Whisker is a duo consisting of modular synthesist Ben Baker Billington and bassist Andrew Scott Young. These are two space cadets who have emerged from the burned-out basements and sweaty lofts of the midwest noise scene to become leading figures in the Chicago music community. Billington has mastered trippertronics under his Quicksails project and provided tactile drum work to the pivotal Chicago industrial collective ONO, while Young’s bass playing has graced records by Ryley Walker, Circuit des Yeux and Eli Winter. The two have previously worked together as part of the explosive free jazz unit Tiger Hatchery and the tripped-out post-Phish jazz fusion band Traysh. With Whisker, our two heroes have used their wook wisdom and seasoned musical chops to blow open the doors of improvised music.
In between making such heady music, Billington and Young have still found time to contribute immeasurably to nurturing the free music scene in Chicago; Billington has been booking shows at Elastic Arts, a local institution, for years now, and Young is both the curator of the Heavy Air Happy Hour at Cafe Mustache and a music teacher in his own right. This curatorial pedigree is on full display on Trips, the latest release from Whisker, which represents a true meeting of the minds in the Chicago freak scene. Each track is an improvised jam session with a different figurehead in the Chicago experimental scene, and each of these wildly different musicians find new ways to push the duo into the stratosphere.

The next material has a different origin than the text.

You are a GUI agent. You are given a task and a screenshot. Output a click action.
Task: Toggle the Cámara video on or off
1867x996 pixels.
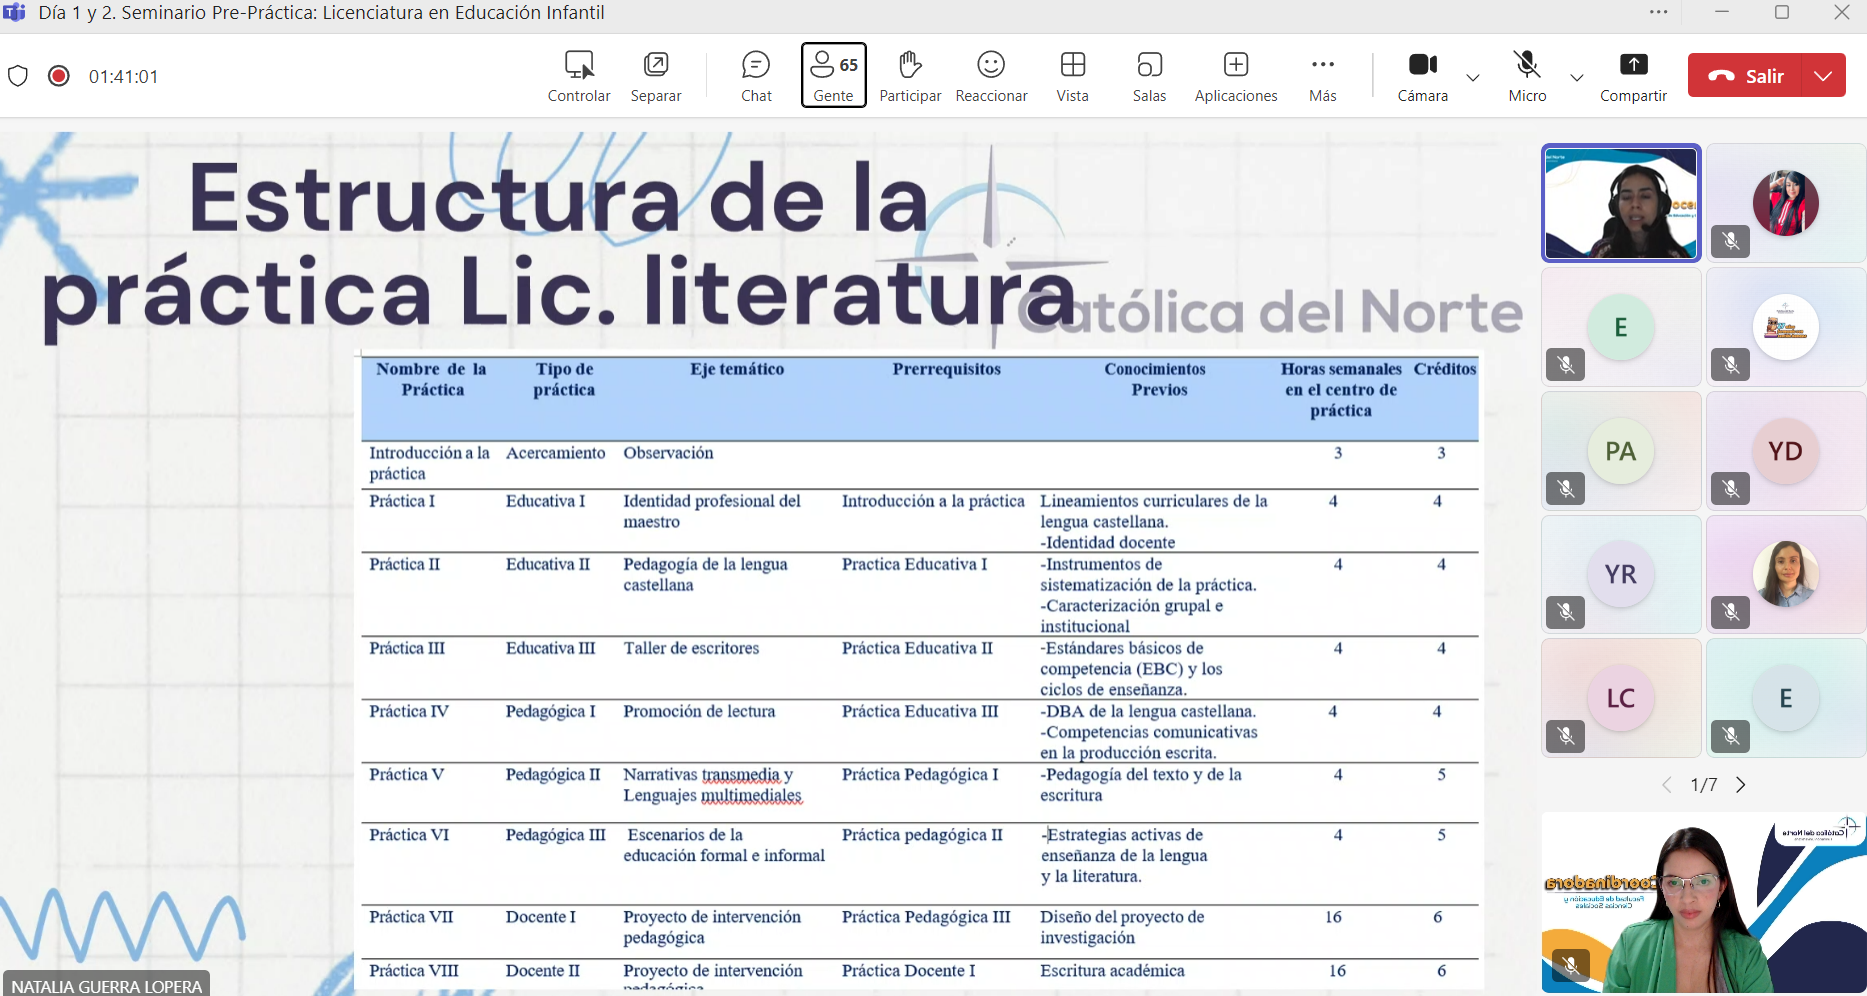click(x=1422, y=76)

The first track features legendary percussion wizard Chris Corsano, and though Corsano has only recently adopted Chicago as his homebase, he sounds as if he’s been playing with this team for years. Corsano is both one of the most respected drummers in contemporary improvised music, but in his work with Sunburned Hand of the Man and Vibracathedral Orchestra, he’s proven himself to be more than adept in bringing in-the-pocket polyrhythms and extended technique-driven textures to fried psychedelia. Corsano fits with the Whisker team like glue, and together the three whip up a bugged-out storm that’s somewhere between free jazz action painting and an ecstasy-laced light show.
The most unlikely pairing on the record is the second track, which features cellist and shortwave radio virtuoso Lia Kohl. In contrast to Whisker’s acid-washed stargazing tendencies, Kohl’s music tends to seek the cosmic in everyday sounds, like the hum of the refrigerator and the flow of indistinct chatter. But Kohl also knows how to subtly stretch her sound to far-out heights, and that craft helps take the duo to exciting, unexpected places. The meditative beauty that Kohl often brings to her work is present at the very beginning of track two, which opens with a burst of synth madness before an ambient drone comes into the forefront, providing a perfect center for the duo to play off of. Her cello takes on a singing tone that works masterfully with Billington’s cybernetic birdsong synths and Young’s percussive bass techniques.
Perhaps the wildest moments of the record come from track three, which features Norman W. Long, one of Chicago’s most singular undersung musical visionaries. On this track, Long unleashes an onslaught of drum machine programming, and the duo seems to delight in exploring its dense sonic caverns. It’s perhaps one of the few pieces of free improvisation that wouldn’t sound out of place on an Autechre mix, and it speaks to both the deep history of Black counterculture that permeates through Long’s artistic practice and to the fruits of Whisker’s ego-free fearlessness and versatility.